Let us consider the following program.

; Some facts as very basic equalities
(= (croaks Fritz) True)
(= (eats_flies Fritz) True)
(= (croaks Sam) True)
(= (eats_flies Sam) False)
; If something croaks and eats flies, it is a frog.
; Note that if either (croaks $x) or (eats_flies $x)
; is false, (frog $x) is also false.
(= (frog $x)
   (and (croaks $x)
        (eats_flies $x)))
! (if (frog $x) ($x is Frog) ($x is-not Frog))
; (green $x) is true if (frog $x) is true,
; otherwise it is not calculated.
(= (green $x)
   (if (frog $x) True (empty)))
! (if (green $x) ($x is Green) ($x is-not Green))
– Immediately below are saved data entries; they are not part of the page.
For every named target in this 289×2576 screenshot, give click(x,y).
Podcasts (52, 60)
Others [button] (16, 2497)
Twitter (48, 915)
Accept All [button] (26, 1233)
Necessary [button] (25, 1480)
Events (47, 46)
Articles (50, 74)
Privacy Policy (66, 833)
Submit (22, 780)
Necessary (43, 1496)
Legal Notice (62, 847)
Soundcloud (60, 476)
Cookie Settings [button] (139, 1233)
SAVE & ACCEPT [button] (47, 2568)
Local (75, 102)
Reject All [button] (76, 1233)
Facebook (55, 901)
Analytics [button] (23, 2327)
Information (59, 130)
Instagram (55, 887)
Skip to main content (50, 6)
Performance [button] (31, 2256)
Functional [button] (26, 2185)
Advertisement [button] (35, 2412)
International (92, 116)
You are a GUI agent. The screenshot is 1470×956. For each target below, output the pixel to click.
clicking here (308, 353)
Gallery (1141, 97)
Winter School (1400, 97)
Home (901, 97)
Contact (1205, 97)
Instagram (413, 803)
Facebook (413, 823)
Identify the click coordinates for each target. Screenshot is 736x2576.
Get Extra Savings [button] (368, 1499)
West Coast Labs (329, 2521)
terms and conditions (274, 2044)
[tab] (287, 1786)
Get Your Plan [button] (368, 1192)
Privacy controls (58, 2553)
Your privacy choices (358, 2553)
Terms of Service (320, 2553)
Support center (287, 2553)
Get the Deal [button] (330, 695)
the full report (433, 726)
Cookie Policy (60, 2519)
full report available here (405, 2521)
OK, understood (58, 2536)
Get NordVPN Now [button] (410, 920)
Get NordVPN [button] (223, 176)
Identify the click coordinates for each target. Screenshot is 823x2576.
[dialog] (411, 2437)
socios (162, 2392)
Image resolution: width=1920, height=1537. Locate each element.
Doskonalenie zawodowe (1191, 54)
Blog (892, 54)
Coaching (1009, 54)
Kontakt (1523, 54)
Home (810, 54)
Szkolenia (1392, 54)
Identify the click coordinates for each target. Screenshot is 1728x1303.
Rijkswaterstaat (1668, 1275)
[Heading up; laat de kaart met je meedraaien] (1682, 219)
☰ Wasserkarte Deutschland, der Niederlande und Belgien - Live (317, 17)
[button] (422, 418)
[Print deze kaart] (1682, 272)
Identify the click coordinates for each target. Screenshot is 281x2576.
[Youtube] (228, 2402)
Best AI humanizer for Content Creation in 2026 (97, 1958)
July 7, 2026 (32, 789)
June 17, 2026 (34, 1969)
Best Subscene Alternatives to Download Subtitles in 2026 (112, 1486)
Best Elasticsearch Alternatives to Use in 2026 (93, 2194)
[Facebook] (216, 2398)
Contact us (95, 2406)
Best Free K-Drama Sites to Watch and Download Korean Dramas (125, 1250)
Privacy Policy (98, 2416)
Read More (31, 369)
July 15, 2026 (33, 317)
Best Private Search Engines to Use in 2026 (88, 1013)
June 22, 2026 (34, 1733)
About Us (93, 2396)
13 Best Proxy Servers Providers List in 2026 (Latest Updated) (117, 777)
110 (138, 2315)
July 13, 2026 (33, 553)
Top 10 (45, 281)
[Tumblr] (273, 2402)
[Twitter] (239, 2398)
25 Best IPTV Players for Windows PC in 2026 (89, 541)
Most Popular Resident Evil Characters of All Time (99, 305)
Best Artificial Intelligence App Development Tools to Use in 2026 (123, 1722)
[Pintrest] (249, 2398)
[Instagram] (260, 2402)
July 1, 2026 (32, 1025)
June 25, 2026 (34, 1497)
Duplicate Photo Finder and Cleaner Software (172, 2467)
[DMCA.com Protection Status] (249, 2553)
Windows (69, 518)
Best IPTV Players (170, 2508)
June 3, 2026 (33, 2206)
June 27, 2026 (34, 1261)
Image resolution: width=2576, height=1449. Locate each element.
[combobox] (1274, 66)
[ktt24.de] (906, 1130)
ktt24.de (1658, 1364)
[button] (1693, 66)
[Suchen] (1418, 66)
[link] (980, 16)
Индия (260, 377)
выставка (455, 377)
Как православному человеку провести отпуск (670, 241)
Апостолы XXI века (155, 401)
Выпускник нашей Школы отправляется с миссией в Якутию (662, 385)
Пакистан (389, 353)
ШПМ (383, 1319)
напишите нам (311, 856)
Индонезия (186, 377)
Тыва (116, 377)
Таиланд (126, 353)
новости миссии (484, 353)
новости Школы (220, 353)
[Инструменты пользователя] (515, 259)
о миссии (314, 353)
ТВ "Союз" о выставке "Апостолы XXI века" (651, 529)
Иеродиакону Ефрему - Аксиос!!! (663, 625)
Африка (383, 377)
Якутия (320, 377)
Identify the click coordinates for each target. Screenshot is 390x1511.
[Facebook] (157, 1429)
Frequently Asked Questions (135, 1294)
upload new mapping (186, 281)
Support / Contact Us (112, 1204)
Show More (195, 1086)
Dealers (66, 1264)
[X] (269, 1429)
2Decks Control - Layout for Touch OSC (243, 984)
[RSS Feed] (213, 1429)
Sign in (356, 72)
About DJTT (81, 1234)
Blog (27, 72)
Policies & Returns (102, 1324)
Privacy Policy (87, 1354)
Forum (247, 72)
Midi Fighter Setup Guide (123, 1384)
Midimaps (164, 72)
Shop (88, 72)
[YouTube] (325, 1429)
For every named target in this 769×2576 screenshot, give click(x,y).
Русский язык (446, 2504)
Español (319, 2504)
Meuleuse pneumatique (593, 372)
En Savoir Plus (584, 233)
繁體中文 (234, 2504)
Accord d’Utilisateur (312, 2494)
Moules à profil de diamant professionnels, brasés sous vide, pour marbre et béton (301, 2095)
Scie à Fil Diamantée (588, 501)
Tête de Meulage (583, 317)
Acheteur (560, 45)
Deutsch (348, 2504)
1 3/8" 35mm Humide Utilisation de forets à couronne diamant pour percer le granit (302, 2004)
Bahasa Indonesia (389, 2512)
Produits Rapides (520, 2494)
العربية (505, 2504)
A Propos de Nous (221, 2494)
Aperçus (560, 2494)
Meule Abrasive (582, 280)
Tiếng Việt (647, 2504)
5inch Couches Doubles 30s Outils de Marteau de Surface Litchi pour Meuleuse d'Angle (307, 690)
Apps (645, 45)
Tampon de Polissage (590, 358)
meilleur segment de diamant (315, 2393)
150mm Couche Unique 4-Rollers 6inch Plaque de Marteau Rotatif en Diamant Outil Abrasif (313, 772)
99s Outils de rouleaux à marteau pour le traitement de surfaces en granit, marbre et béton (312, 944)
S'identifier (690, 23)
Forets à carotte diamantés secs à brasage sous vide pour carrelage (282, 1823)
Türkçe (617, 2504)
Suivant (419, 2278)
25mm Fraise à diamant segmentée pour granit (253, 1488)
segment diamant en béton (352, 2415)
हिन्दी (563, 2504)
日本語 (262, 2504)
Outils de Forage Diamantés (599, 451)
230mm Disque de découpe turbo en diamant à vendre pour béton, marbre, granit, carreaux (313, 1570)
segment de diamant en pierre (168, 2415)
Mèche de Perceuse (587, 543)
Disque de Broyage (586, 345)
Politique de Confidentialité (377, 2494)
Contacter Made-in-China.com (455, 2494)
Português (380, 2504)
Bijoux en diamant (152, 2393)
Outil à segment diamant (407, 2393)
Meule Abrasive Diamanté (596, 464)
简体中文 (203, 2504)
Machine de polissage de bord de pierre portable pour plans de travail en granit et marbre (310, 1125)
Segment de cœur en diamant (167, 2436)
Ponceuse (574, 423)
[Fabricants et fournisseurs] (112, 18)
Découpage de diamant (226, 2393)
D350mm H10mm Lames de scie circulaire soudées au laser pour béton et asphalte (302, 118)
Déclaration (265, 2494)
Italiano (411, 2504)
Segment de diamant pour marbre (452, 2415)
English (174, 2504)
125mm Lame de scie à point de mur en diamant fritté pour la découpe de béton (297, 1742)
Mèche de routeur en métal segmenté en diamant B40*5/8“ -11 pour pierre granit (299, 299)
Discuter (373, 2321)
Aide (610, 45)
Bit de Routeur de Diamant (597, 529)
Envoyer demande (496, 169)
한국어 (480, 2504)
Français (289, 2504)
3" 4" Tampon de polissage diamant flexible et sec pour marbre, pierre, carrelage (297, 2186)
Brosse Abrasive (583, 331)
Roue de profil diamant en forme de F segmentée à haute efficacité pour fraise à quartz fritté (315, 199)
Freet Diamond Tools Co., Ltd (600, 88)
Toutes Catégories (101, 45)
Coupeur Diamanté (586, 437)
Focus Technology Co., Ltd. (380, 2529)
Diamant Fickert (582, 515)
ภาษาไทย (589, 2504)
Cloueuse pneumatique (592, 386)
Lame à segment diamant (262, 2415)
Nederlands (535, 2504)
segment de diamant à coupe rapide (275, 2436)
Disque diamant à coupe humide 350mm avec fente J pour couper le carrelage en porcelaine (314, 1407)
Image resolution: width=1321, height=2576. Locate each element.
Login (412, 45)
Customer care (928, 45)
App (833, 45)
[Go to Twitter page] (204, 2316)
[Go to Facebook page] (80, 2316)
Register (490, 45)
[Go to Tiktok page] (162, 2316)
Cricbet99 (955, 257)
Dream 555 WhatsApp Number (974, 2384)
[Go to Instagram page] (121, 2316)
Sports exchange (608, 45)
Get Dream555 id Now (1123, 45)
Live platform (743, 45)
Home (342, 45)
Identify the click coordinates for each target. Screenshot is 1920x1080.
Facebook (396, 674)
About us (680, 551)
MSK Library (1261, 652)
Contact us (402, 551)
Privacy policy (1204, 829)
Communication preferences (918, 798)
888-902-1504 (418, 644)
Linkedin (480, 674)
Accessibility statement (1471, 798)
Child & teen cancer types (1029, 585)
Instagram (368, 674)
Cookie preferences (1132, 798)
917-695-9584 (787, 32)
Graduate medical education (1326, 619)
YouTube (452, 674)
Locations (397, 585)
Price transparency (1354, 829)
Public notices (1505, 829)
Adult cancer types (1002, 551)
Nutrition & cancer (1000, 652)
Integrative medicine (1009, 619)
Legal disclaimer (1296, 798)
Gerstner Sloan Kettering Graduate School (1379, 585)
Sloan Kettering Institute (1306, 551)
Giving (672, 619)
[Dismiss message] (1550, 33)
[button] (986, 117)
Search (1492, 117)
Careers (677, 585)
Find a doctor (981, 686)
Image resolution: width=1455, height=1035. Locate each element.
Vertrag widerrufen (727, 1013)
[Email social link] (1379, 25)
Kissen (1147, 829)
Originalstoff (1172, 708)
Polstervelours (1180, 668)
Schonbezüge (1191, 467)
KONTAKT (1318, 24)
There are some facts about Fritz and Sam, and there is a general rule about frogs. Just asking whether (frog $x) is True, we can infer that Fritz is a Frog, while Sam is not a Frog (detailed analysis of how it works is given in another tutorial).

(green $x) is defined in such a way that it is True when (frog $x) is True. However, if (frog $x) is False, it returns (empty) (which is evaluated to an empty set of results, which is equivalent to not defining a function on the corresponding data). Running the above code reveals that Fritz is green, but we cannot say whether Sam is green or not.

Make the replacement in the above code with the naive version of (green $x).

(= (green $x)
   (if (frog $x) True (empty)))
(= (green $x) (frog $x))

This will result in (Sam is-not Green) to appear, which shows that (= (green $x) (frog $x)) is not the same as logical implication even with boolean return values, although it is not precisely the same as equivalence (more on this in another tutorial).

You can also try to add (= (eats_flies Tod) True) into the set of facts. (green Tod) can be evaluated only partially (particular behavior is not fixed and might be different for different versions of MeTTa).

Recursion with nondeterminism ​

Let us generalize generation of random binary pairs to binary lists of a given length. Examine the following program:

; random bit
(= (bin) 0)
(= (bin) 1)
; binary list
(= (gen-bin $n)
   (if (> $n 0)
       (:: (bin) (gen-bin (- $n 1)))
       ()))
! (gen-bin 3)

It will generate all the binary strings of length 3. Similarly, functions to generate all the binary trees of the given depth, or all the strings up to a certain length can be written.

Try to write a function, which will output the binary list of the same length as an input list. You don't need to calculate the length of this list and to use if.

(= (bin) 0)
(= (bin) 1)
(= (gen-bin-list ()) ())
(= (gen-bin-list ...)
   ...)

! (gen-bin-list (:: 1 (:: 5 (:: 7 ()))))

Solving problems with recursive nondeterminism ​

Let us put all the pieces together and solve the subset sum problem. In this problem, a list of integers is given, and one needs to find its elements whose sum will be equal to a given target sum. Candidate solutions in this problem can be represented as binary lists. Then, the sum of taken elements can be calculated as a sum of products of elements of two lists.

; random bit
(= (bin) 0)
(= (bin) 1)
; binary list with the same number of elements
(= (gen-bin-list ()) ())
(= (gen-bin-list (:: $x $xs))
   (:: (bin) (gen-bin-list $xs))
)
; sum of products of elements of two lists
(= (scalar-product () ()) 0)
(= (scalar-product (:: $x $xs) (:: $y $ys))
   (+ (* $x $y) (scalar-product $xs $ys))
)
; check the candidate solution
(= (test-solution $numbers $solution $target-sum)
   (if (== (scalar-product $numbers $solution)
           $target-sum)
       $solution
       (empty)
   )
)
; task
(= (task) (:: 8 (:: 3 (:: 10 (:: 17 ())))))
! (test-solution (task) (gen-bin-list (task)) 20)

This solution is not scalable, but it illustrates the general idea of how nondeterminism and recursion can be combined for problem solving. Note that passing a variable instead of (gen-bin-list (task)) will not work here. What is the difference with the frog example? The answer will be given in the next tutorial.